Extract:
◆ ◆ ◆ ◆ ◆
INTRODUCTION: It is ironical that the establishment of British rule in India gave birth to Nationalism in India. First and foremost, India was unified politically for the first time under the British. A uniform legal system, uniform currency and a uniform system of administration made Indians think of India as one nation. The spread and imposition of western education, use of English as a common language produced unity of thought, feelings and ideas. There was a rediscovery of India’s glorious past which revived pride and self-respect among the Indians.

The modern means of communication, the role of press and literature and the works of the reformers contributed greatly to the growth of Nationalism. Above all was the realisation that the British were exploiting India’s economic resources for their own benefit. They were not paying any heed to education, health, sanitation, irrigation and industry. The British followed a policy of discrimination against the Indians in their own country. More Englishmen were in the legislative assemblies and civil services. Last, but not the least, was the racial arrogance and racial discrimination practised by the British. They established exclusive clubs for English, they tried to strangle the press by various Acts (Press Act of 1878 and Arms Act of 1878). An English offender could not be tried in the court of an Indian judge. All these factors led to a reawakening in India and nationalism became a huge mass movement for complete independence.

l. Choose the correct answer

1. The first session of the Congress was held in :

Answer: b) Bombay, 1885

2. “Freedom is my birthright and I shall have it” was a slogan given by :

Answer: d) Lokmanya Bal Gangadhar Tilak

3. When was Bengal partitioned?

Answer: (a) 1905

4. The famous ‘Dandi March’ of Gandhiji began on :

Answer: d) None of the above

5. The slogan “Do or Die” was given to the nation by :

Answer: c) Mahatma Gandhi

6. Which national leader revived Ganapati and Shivaji festivals in Maharashtra?

Answer: b) B.G. Tilak

7. When was the Civil Disobedience Movement finally called off?

Answer: d) 1934

II. Very Short Answer Type Questions

1. Who was the first President of Indian Nationa! Congress?

Answer: Womesh Chandra Bonnerjee was the first President of the Indian National Congress.

2. What was the attitude of the British Government towards the Indian National Congress in the beginning? Why did it change later?

Answer: The British Government backed the formation of the Indian National Congress. It was a retired Englishman Mr Allan Octavian Hume who was instrumental in its formation. He wanted INC to act live a safety valve to prevent the outbreak of a popular revolt due to discontentment amongst Indians.

The attitude of the British later changed towards INC as it ironically became a mass national movement.

3. Why did the leaders of the Indian National Congress want the association with Britain in the beginning and not separation?

Answer: They believed that if public opinion was created and organised and popular demands presented to the authorities through petition, meetings, resolutions and speeches, the authorities would concede these demands gradually. They had full faith in the good intentions of the British Government.

4. Name the Viceroy who divided Bengal into two provinces. What was his real motive?

Answer: Lord Curzon was the Viceroy who divided Bengal into two provinces. His real motive was to divide the Hindu-Bengali and make them minorities in both the provinces so as to weaken the nationalist movement led by Congress.

5. Mention two acts of Bal Gangadhar Tilak to inculcate self-confidence and national pride among the Indian people.
◆ ◆ ◆ ◆ ◆
Record set:

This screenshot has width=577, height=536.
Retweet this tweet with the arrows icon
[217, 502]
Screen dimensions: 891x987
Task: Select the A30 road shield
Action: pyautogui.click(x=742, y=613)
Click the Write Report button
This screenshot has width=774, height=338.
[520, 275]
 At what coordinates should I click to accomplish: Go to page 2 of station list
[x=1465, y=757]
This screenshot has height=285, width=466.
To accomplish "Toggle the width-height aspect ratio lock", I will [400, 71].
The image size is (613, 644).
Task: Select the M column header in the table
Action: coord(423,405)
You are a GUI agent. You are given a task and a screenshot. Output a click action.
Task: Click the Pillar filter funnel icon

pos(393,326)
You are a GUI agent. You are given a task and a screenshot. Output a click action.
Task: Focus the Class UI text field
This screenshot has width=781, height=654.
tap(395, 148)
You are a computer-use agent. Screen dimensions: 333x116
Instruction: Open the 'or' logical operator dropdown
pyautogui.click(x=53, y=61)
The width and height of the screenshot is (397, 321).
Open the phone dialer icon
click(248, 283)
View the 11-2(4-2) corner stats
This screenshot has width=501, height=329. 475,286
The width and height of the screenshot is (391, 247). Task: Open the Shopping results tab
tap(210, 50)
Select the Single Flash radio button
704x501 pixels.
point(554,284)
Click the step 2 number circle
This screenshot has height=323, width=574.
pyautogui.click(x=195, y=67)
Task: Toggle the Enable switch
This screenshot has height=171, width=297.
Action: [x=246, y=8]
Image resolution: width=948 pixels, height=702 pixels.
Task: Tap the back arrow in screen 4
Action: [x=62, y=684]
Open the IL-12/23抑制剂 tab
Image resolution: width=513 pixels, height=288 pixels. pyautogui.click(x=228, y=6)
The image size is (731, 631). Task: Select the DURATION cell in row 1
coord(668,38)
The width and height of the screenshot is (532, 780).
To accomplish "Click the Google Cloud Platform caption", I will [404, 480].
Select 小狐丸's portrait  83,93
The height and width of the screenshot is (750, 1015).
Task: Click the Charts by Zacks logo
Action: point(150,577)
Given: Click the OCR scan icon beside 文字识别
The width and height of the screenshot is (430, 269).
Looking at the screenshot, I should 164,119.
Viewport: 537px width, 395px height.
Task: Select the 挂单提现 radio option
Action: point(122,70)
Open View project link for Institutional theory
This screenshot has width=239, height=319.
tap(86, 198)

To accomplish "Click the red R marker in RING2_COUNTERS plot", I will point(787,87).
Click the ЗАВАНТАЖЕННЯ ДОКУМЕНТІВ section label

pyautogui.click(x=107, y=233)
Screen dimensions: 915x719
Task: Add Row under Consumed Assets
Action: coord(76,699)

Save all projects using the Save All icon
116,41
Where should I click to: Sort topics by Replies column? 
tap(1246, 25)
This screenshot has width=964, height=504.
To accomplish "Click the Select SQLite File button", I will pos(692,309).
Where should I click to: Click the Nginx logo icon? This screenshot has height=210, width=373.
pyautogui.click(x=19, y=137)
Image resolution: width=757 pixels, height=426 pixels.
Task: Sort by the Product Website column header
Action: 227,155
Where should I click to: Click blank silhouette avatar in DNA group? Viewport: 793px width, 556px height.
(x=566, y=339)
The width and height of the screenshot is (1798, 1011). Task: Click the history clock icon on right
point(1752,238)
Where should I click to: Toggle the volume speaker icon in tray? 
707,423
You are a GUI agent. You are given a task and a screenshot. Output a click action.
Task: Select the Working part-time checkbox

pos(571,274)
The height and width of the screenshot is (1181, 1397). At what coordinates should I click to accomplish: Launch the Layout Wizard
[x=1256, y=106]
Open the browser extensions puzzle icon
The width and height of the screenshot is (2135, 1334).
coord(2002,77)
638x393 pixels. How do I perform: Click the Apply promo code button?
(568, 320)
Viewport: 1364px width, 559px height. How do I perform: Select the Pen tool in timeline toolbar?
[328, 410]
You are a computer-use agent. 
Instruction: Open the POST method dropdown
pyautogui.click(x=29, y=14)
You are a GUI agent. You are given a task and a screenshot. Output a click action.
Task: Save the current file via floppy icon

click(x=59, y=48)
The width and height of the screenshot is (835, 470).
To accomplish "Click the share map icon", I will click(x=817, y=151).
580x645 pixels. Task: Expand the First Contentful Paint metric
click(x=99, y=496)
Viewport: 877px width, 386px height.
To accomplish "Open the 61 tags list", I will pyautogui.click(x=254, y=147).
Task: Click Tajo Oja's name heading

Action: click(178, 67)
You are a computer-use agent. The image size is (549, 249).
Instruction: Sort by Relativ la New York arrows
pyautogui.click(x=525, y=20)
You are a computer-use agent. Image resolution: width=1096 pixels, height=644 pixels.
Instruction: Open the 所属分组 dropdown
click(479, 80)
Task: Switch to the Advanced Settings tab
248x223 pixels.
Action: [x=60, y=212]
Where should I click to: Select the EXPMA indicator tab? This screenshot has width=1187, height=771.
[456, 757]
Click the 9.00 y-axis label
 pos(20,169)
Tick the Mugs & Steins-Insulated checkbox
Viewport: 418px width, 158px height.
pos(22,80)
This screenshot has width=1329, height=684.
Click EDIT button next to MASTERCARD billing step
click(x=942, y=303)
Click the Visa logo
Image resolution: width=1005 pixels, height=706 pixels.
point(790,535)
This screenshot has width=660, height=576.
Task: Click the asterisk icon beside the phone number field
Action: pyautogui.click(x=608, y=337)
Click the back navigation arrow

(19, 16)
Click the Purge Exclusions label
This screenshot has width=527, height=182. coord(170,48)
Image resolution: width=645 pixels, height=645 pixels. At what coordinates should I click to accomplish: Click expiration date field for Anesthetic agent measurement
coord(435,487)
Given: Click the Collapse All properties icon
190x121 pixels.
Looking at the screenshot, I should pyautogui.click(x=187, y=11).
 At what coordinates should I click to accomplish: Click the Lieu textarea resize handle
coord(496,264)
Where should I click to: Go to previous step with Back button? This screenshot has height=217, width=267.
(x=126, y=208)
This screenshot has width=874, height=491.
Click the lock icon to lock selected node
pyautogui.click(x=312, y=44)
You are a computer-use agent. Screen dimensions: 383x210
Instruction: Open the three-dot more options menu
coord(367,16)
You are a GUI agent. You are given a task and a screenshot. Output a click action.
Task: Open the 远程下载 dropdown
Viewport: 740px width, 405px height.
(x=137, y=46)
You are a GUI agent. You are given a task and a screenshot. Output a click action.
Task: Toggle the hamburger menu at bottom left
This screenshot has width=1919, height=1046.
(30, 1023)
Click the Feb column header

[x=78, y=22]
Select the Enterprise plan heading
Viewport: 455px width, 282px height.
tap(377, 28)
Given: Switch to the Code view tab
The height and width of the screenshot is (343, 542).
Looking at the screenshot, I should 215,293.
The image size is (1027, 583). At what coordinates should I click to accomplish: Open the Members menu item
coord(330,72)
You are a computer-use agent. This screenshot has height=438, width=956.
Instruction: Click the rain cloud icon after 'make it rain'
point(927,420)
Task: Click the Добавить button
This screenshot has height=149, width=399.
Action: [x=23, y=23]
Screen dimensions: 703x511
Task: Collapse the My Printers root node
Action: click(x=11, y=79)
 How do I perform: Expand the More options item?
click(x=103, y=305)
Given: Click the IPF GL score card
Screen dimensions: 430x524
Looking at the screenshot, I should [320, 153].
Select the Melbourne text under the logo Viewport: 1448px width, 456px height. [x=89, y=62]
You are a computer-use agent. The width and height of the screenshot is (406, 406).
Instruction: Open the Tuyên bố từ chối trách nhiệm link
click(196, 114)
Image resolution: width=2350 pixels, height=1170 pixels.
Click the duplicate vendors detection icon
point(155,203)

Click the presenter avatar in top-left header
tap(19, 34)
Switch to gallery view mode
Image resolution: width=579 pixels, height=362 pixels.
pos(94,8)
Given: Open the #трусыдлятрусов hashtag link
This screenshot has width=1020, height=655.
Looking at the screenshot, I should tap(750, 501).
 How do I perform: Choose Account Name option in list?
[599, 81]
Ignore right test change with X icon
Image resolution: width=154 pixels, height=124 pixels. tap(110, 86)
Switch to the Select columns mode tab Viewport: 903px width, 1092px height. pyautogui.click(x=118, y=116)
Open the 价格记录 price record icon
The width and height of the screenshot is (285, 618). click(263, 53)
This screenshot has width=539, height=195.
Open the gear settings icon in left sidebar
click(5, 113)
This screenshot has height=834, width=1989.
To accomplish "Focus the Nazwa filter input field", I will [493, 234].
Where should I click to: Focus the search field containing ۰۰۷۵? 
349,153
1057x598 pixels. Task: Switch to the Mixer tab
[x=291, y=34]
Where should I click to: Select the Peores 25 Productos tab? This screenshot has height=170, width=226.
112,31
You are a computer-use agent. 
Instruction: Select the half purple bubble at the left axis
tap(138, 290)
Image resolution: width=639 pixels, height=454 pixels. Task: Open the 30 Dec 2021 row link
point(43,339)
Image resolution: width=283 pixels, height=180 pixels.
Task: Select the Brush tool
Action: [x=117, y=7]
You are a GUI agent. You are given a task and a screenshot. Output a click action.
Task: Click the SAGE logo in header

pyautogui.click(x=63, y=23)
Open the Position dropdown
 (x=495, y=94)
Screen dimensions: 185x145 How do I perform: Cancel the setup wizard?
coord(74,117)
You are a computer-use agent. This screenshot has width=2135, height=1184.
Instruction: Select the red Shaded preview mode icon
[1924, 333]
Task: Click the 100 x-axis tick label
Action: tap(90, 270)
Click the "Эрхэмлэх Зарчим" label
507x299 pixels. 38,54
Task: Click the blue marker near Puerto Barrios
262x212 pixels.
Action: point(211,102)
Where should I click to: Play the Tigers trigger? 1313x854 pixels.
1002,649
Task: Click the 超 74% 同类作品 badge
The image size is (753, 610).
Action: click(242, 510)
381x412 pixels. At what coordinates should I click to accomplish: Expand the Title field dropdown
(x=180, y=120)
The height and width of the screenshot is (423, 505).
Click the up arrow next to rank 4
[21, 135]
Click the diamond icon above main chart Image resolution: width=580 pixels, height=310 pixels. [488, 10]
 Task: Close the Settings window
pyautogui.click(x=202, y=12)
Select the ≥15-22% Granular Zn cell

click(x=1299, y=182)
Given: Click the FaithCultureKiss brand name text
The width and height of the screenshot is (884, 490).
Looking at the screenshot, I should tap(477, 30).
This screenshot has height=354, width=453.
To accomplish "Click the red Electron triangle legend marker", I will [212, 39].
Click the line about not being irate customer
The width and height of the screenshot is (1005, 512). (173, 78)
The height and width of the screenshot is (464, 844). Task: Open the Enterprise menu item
◆ ◆ ◆ ◆ ◆
Written exercise 1:
In the text on Indian nationalism, rewrite the paragraph beginning "The modern means of communication" as a short bulleted list that keeps its main facts.
Written exercise 2:
Give again, word for word, the stretch of the records from the line containing "1057x598 pixels. Task: Switch" through the line containing "coord(74,117)".

Full answer 1:
- Modern communication, the press, literature and the reformers' work helped Nationalism grow.
- Most of all, Indians realized that the British were exploiting India's economic resources for their own benefit.
- The British neglected education, health, sanitation, irrigation and industry.
- They discriminated against Indians in their own country, and more Englishmen held seats in the legislative assemblies and posts in the civil services.
- They showed racial arrogance and discrimination:
  - They set up clubs only for the English.
  - They tried to stifle the press through laws such as the Press Act of 1878 and the Arms Act of 1878.
  - An English offender could not be tried by an Indian judge.
- These factors brought a reawakening, and nationalism became a mass movement for complete independence.

Full answer 2:
1057x598 pixels. Task: Switch to the Mixer tab
[x=291, y=34]
Where should I click to: Select the Peores 25 Productos tab? This screenshot has height=170, width=226.
112,31
You are a computer-use agent. 
Instruction: Select the half purple bubble at the left axis
tap(138, 290)
Image resolution: width=639 pixels, height=454 pixels. Task: Open the 30 Dec 2021 row link
point(43,339)
Image resolution: width=283 pixels, height=180 pixels.
Task: Select the Brush tool
Action: [x=117, y=7]
You are a GUI agent. You are given a task and a screenshot. Output a click action.
Task: Click the SAGE logo in header

pyautogui.click(x=63, y=23)
Open the Position dropdown
 (x=495, y=94)
Screen dimensions: 185x145 How do I perform: Cancel the setup wizard?
coord(74,117)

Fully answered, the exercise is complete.